Chatpers 6 , 7, and 8.

## Key ideas

### From chapter 6:

• Be able to write a function.
• Be able to call a function.
• Understand function parameters.
• Understand the difference between a fruitful function and a non-fruitful function.
• Understand the difference between a local variable and a global variable.

### From chapter 7:

• The bool type has values True and False
• Boolean operators: ==, !=, >, >=, <, <=
• Logical operators: and, or, not
• Conditional statements: if, if else, if elif else
• Conditional statements can be nested
• Writing and calling Boolean functions

### From chapter 8:

• for loop
• Know how to use range
• Know how to iterate over a string (e.g. "Bozeman High") or a list (e.g. [1, "Potato", 2, "Potato"])
• while loop
• Know how to nest one loop inside of another

## Active learning

### Activity 1

Modify this file to call the draw_square function multiple times to create this image:

### Activity 2

Consider a simplified game of UNO that has forty different cards.
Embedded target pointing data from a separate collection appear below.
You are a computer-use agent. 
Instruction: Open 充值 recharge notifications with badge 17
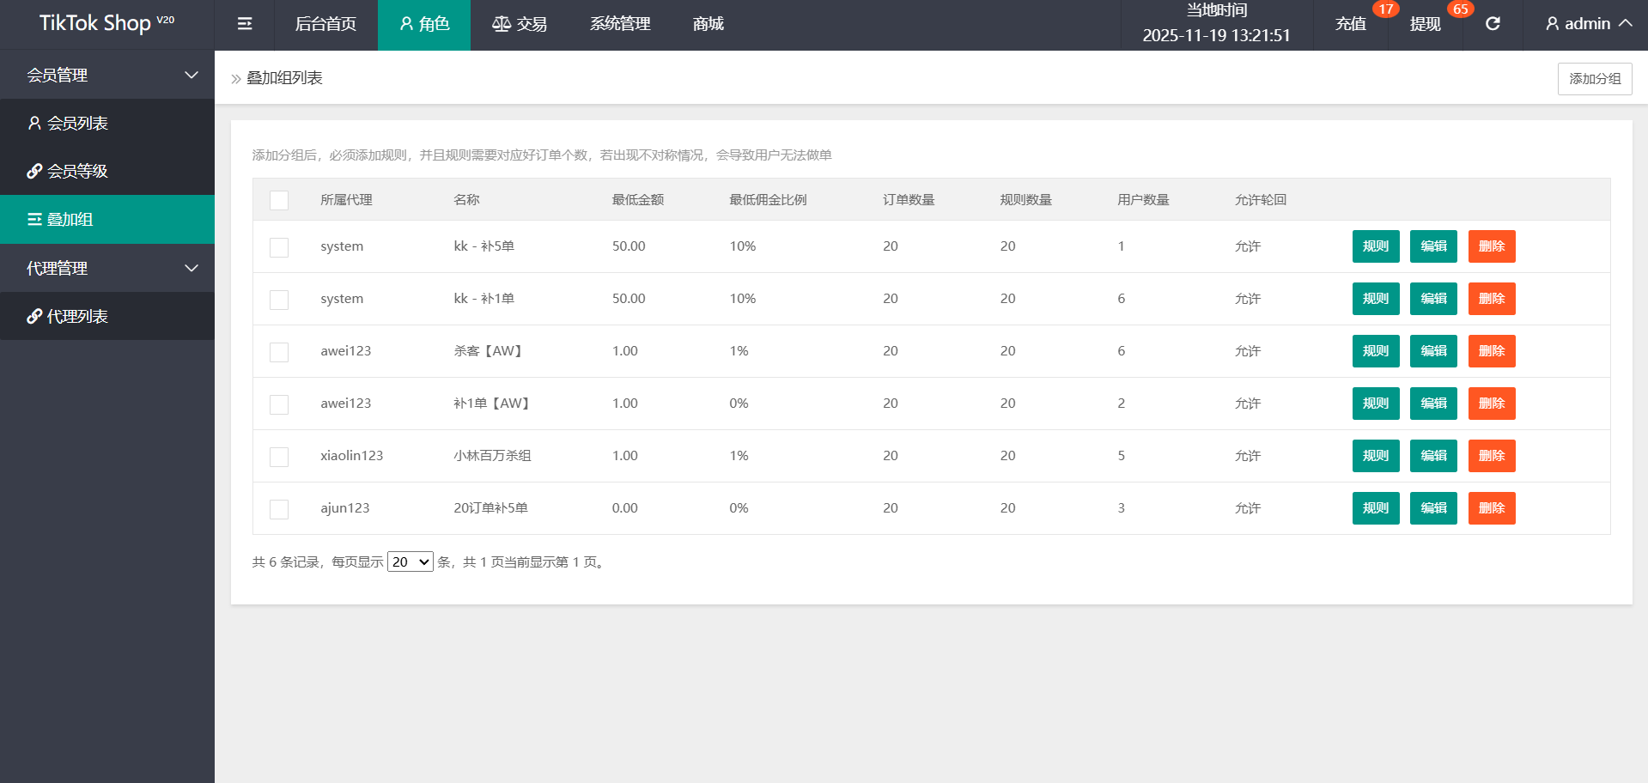[1351, 24]
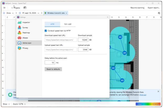The width and height of the screenshot is (163, 108).
Task: Open the #1 sept 15, 2025 snapshot dropdown
Action: (x=31, y=13)
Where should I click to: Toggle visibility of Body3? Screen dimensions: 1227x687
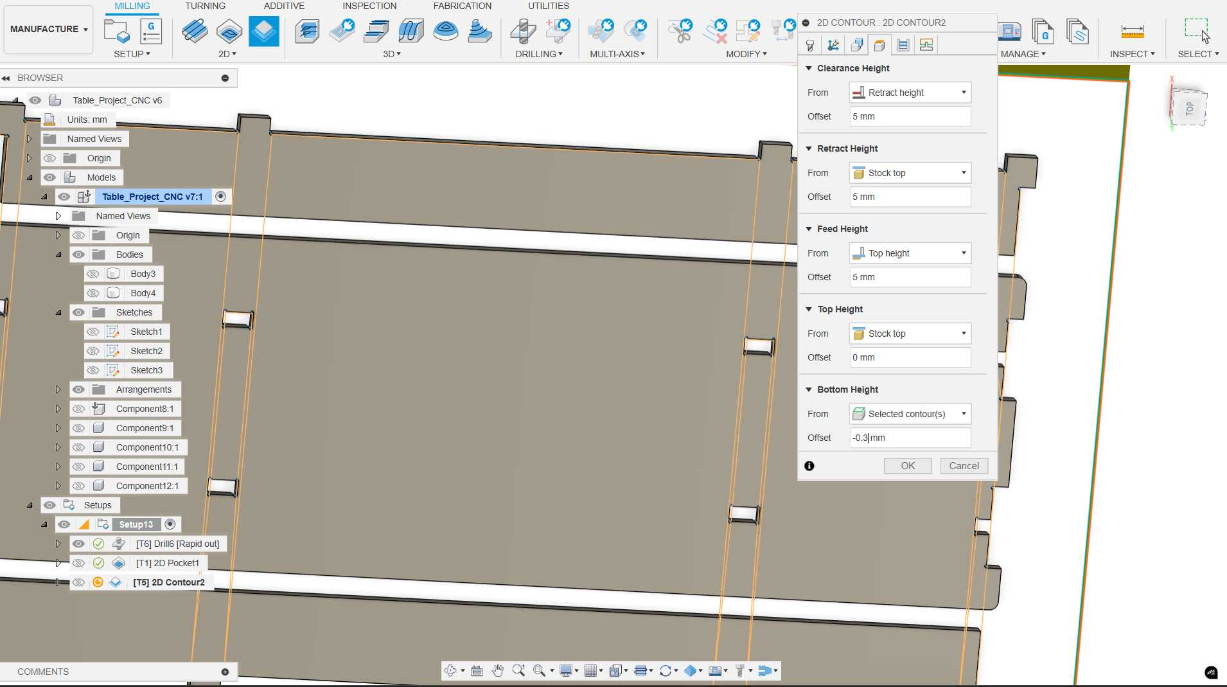93,274
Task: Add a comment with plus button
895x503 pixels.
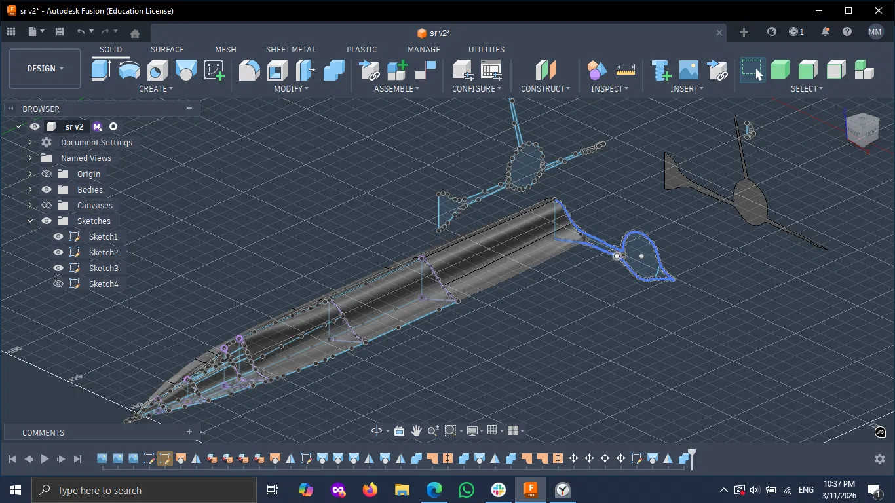Action: pyautogui.click(x=189, y=432)
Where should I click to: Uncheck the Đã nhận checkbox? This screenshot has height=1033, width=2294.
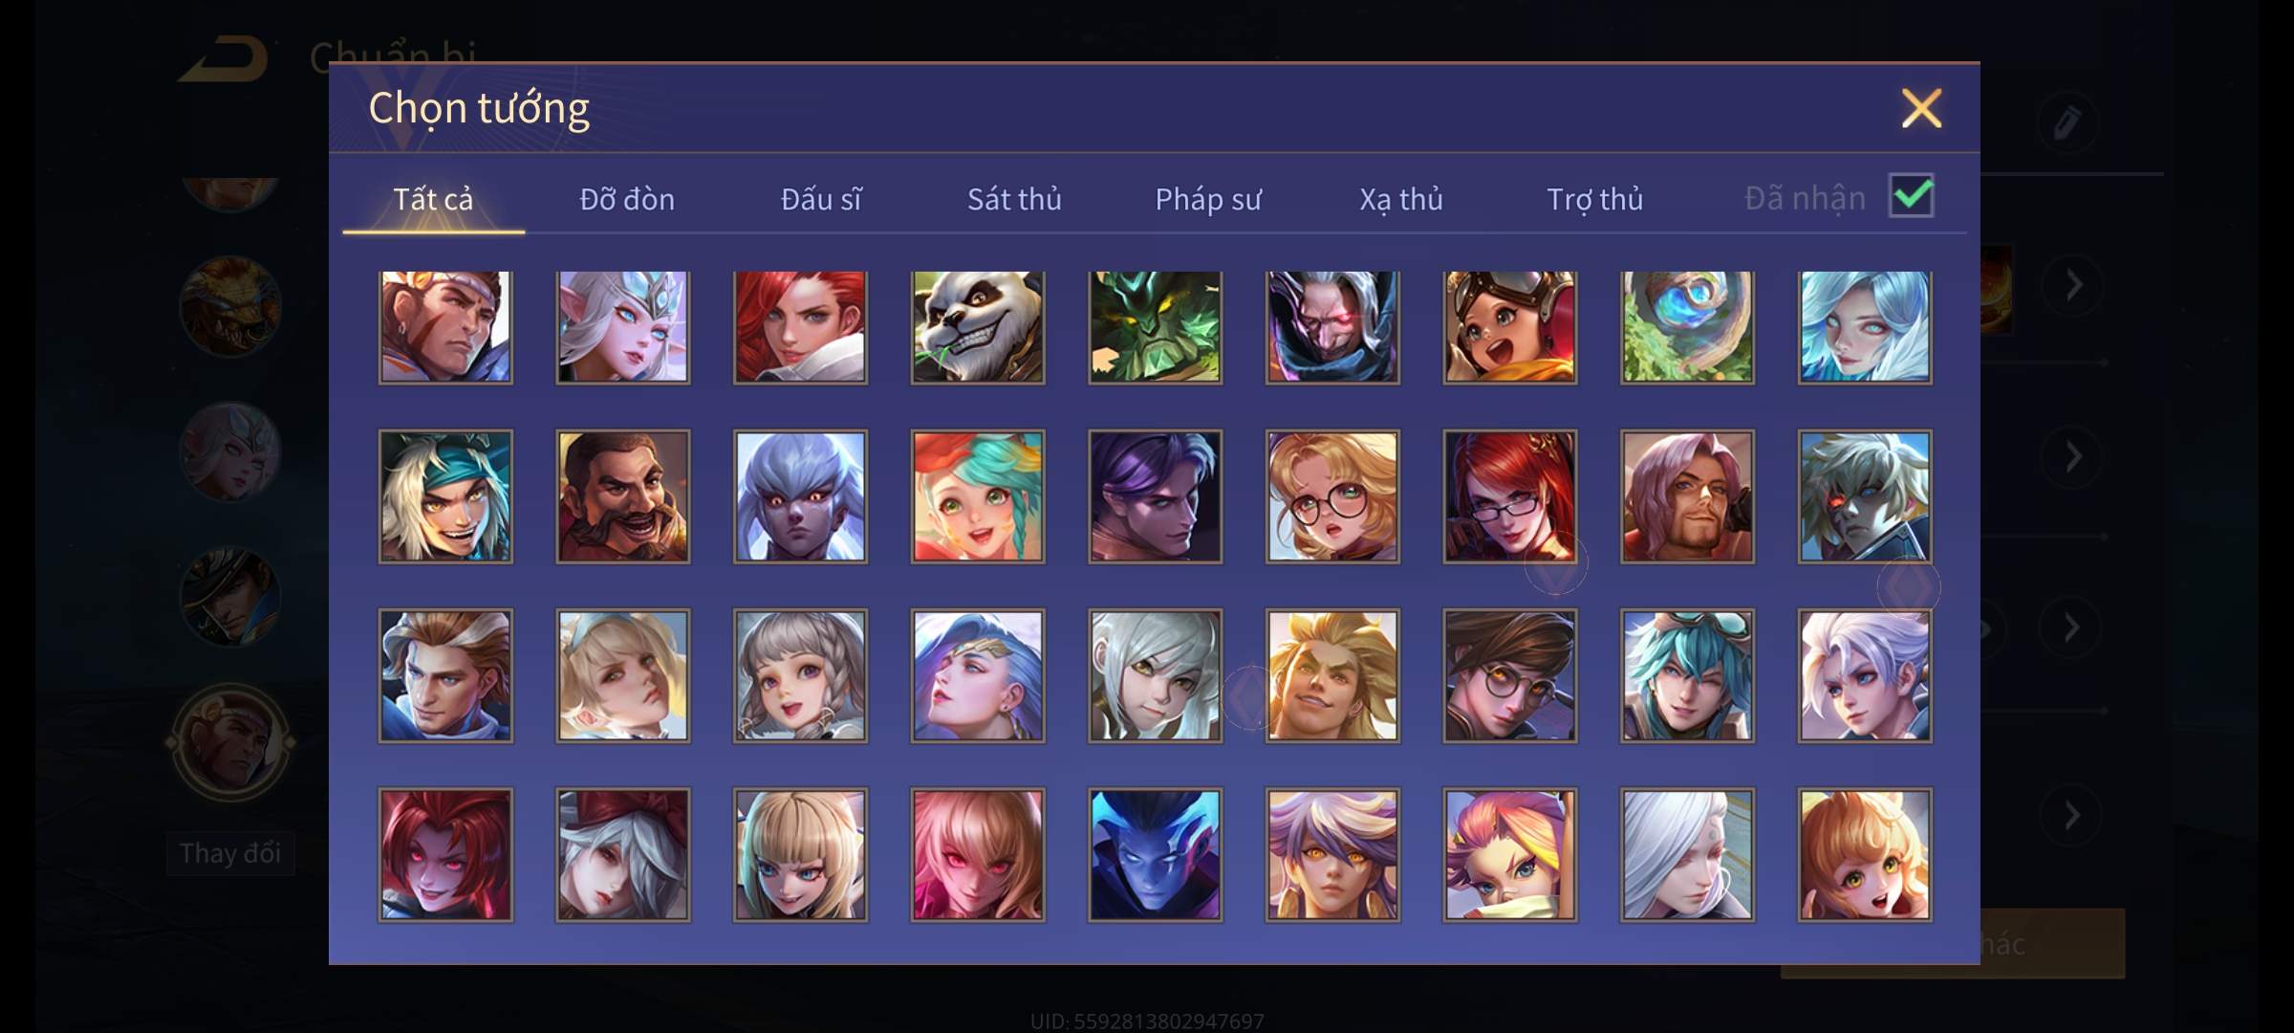(1911, 196)
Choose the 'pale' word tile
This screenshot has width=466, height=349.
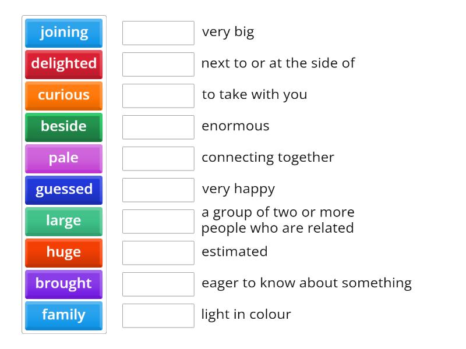(x=63, y=158)
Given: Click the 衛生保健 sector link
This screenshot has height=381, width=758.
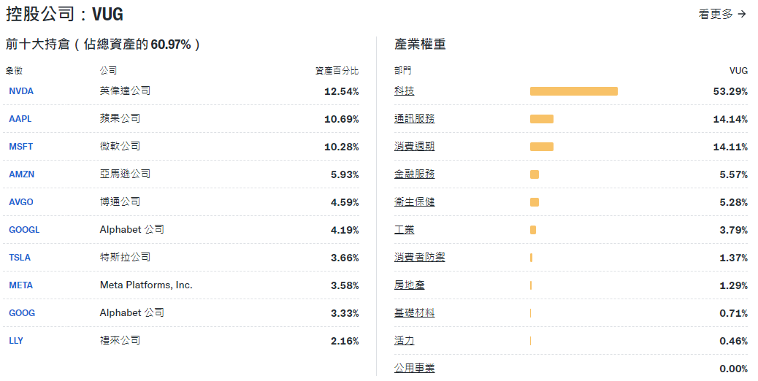Looking at the screenshot, I should (x=414, y=202).
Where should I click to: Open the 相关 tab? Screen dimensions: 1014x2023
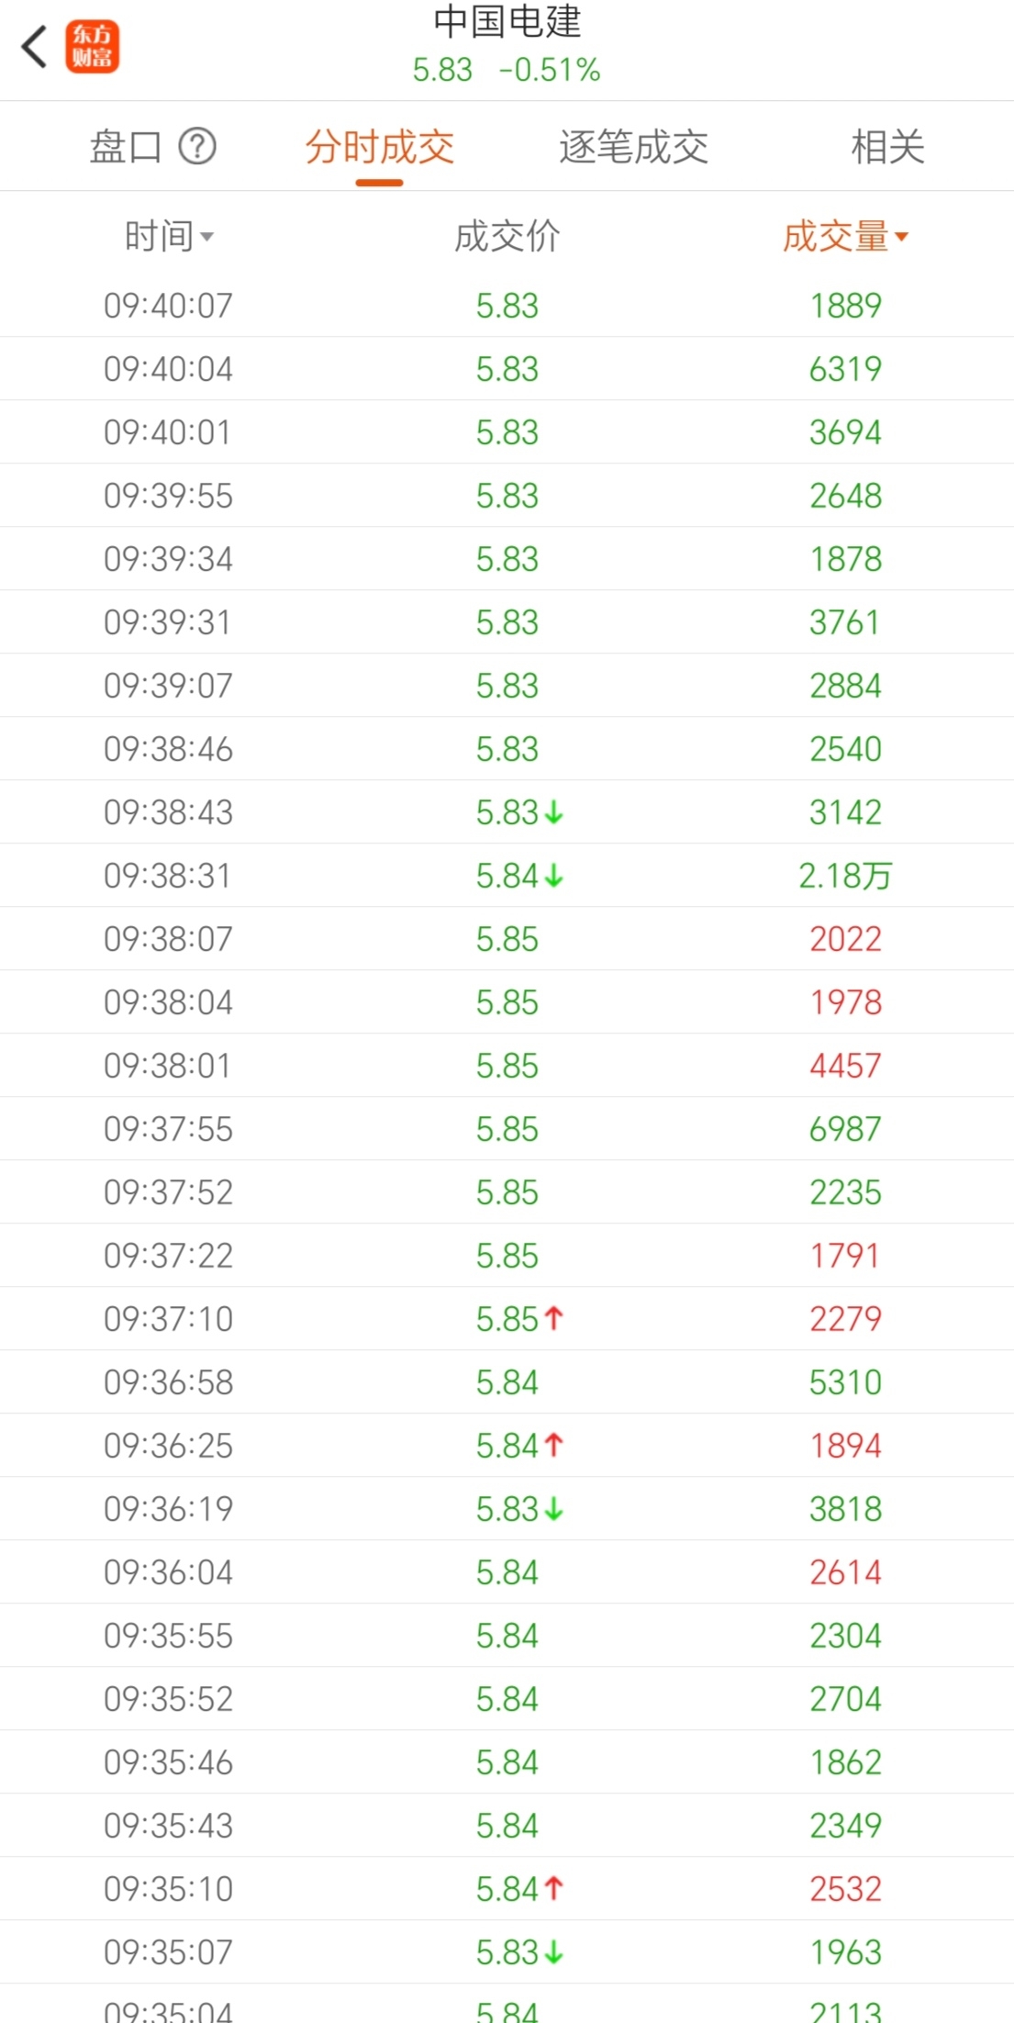(886, 147)
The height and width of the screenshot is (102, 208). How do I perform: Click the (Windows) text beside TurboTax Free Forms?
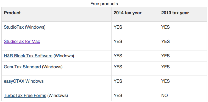[x=58, y=95]
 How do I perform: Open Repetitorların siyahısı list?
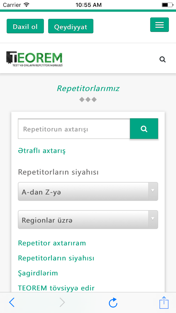pyautogui.click(x=56, y=258)
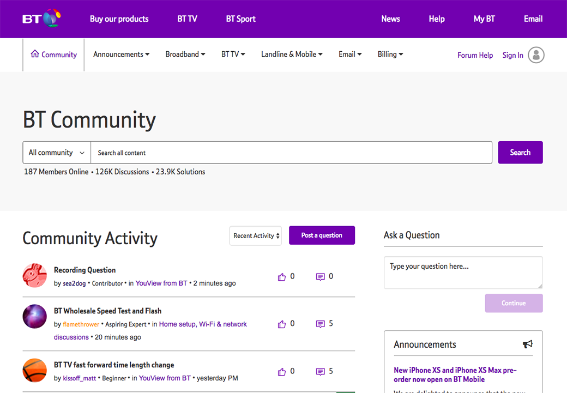The height and width of the screenshot is (393, 567).
Task: Expand the Announcements dropdown menu
Action: (x=121, y=55)
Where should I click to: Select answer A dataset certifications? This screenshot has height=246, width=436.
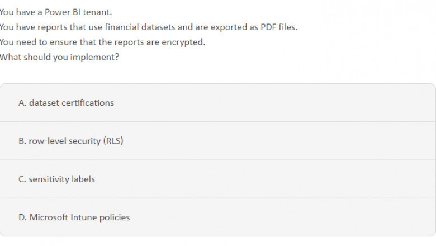click(x=217, y=103)
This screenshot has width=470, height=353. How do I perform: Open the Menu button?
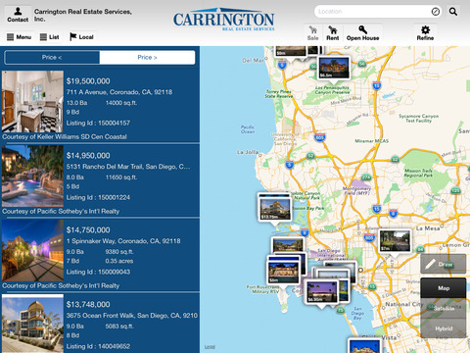[19, 37]
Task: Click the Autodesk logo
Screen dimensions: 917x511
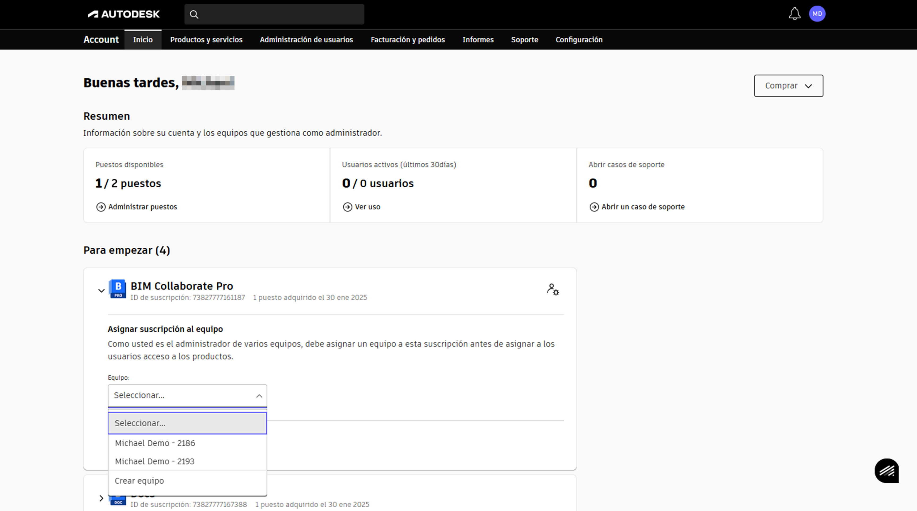Action: point(124,14)
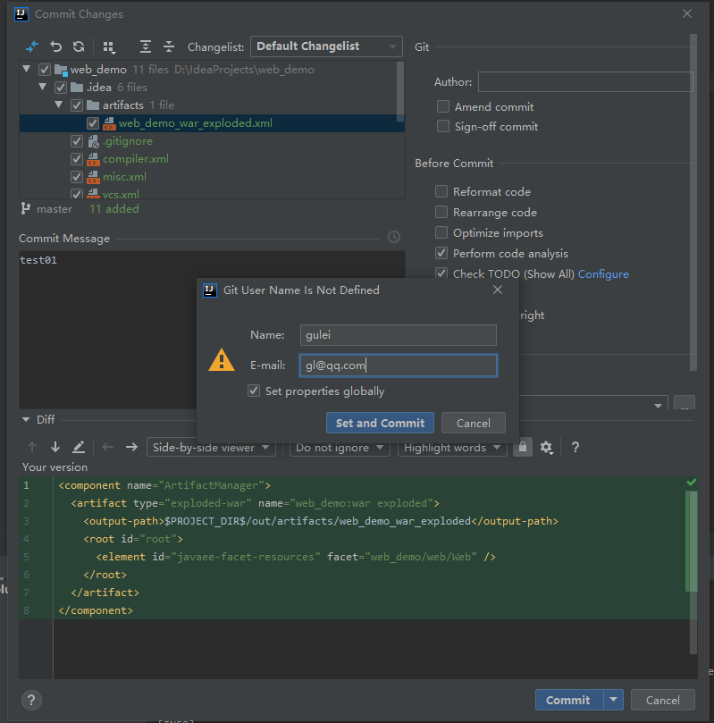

Each card has a color (“red”, “yellow”, “green” or “blue”) and a value (0, 1, 2, 3, 4, 5, 6, 7, 8 or 9). One card can be played on top of the the other as long as either the numbers match, the colors match, or both. Complete the boolean function below so that it returns True if the second card can be played on the first card and False otherwise.

def legal_play(first_value, first_color, second_value, second_color):


For example,

legal_play(3, "blue", 3, "green")


and

legal_play(5, "yellow", 7, "yellow")


should both return True, but

legal_play(9, "red", 6, "green")


should return False.

### Activity 3

Take key-events.py and modify it so that the turtle only moves if it will still be visible. Use one boolean function in your solution.

### Activity 4

Write a Python program that generates a random number between 1 and 10. The program should repeatedly ask the user to guess what the number is until the user guesses correctly. When the user guesses correctly, the program should print a message that shows how many tries it took. For example, the message might be Congratulations! That took 6 guesses.

### Activity 5

Write a Python program that asks the user to enter two integers: one for the number of rows and one for the number of columns. The program should then produce a text-based drawing where each position in the drawing is randomly determined with equal probability to be either a “*” or a “-“. For example, with 4 rows and 6 columns, the drawing might look like this:

\*\*-\*-\*
--\*\*--
-\*--\*-
---\*-\*


### Activity 6

Python has two keywords that are relevant to loops: continue and break. Determine what they do by experimenting with loop.py. Note: Try to avoid using these two Python constructs. Typically, there is a better way to solve the problem.